The book is excellent and easy to read. Merlin, like his father, is a little grandiose and has a slight tendency to exaggerate. I’m not complaining, I do it myself. Mycelium are terribly under appreciated.
I am a mycelia fanatic. I love an organism that was not recognized as its own phyla until I was 25 years old and still doesn’t fit into the Linnaean categories. Like I love pointing out that medicine was mostly wives’ tales until I was born before WWII when penicillin was first used. Penicillin comes from mycelia so the two issues are related.
Merlin Sheldrake likes to focus on many of the problems in our understanding and thinking about mycelia. I enjoy that about his book.
The whole biological sphere has a problem. Fungi can’t get energy directly from the sun, and green plants that do so through photosynthesis, can’t get many vital chemicals such as nitrogen and phosphorus from the air or the soil. The relationship between mycelia and plants that allows the plants to get the vital chemicals to exist and the mycelia to get the energy (sugars) to exist has the wrong name.
The name for this exchange is generally called parasitism. But that is definitely wrong because there is a symbiosis, both giant categories need the other. There is a mutually beneficial exchange that takes place. Sheldrake makes that clear; he also points out that biology is deficient in words to explain the mutual dependence that takes place.

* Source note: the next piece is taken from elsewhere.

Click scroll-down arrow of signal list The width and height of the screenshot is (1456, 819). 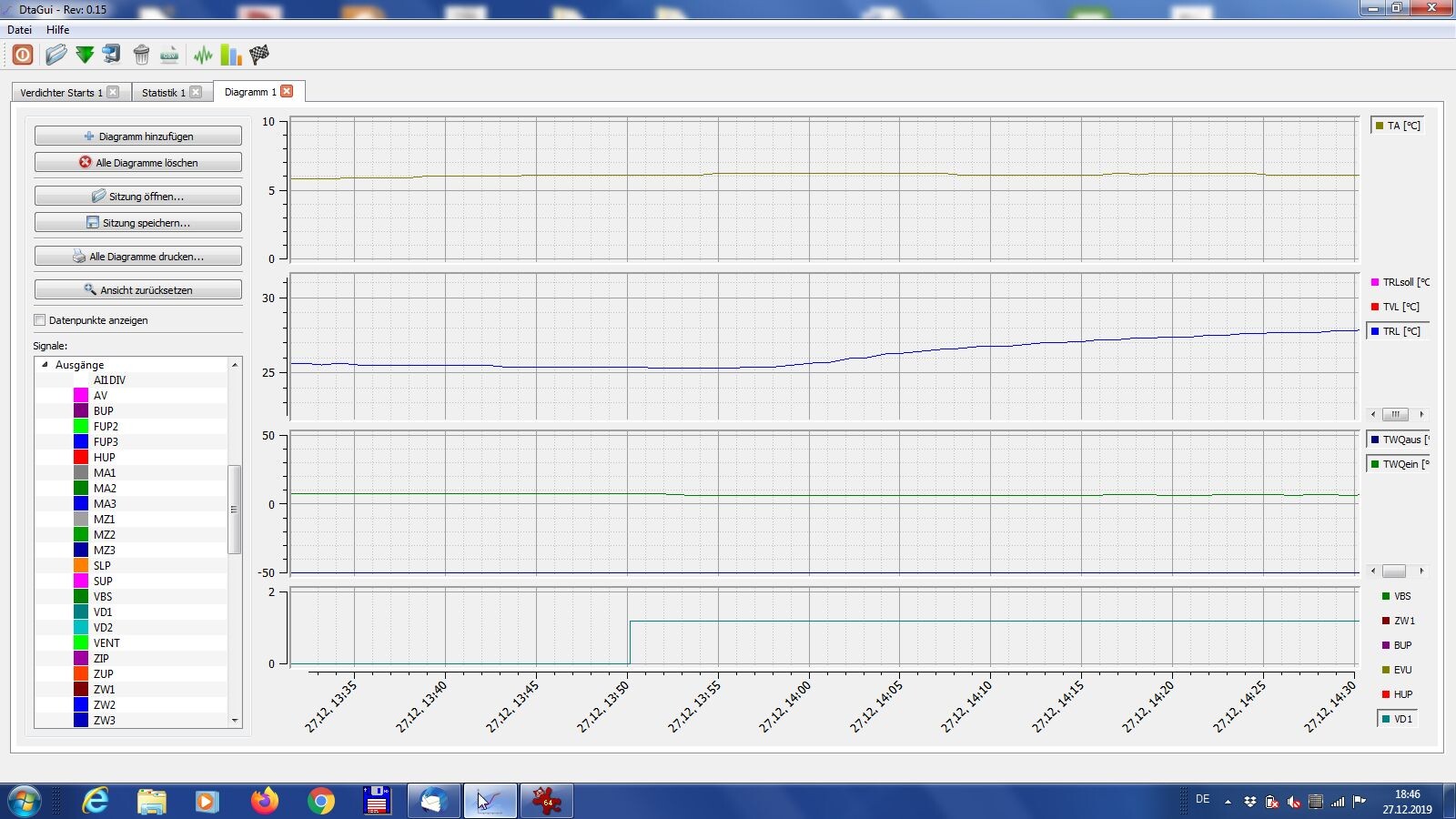click(235, 720)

This is where the word ‘commerce’ is needed. What takes place between the mycelia and plants is a mutually beneficial exchange. The very definition of ‘commerce.’ It is biological commerce.
Commerce is the right word but most people don’t understand the common use of the word. Commerce is always mutually beneficial. One of the few human endeavors that is mutually beneficial.
Commerce is 99.4% cooperation. Go to any commercial establishment and see that it only works because everyone cooperates. Not just everyone who is visible, but also the suppliers, the whole supply chain, the advisors, the consultants, the outside workers and the landlords. The 0.6% consists of the government agencies that represent all the present and past hostile forces to the healthy thriving of the commerce and to some extent people who believe they are more suited to supply the clients, often called competitors.
When we truly understand the unique attributes of commerce, what it really is, we will appreciate this greatest of all god’s gifts and we will be able to apply it to biology.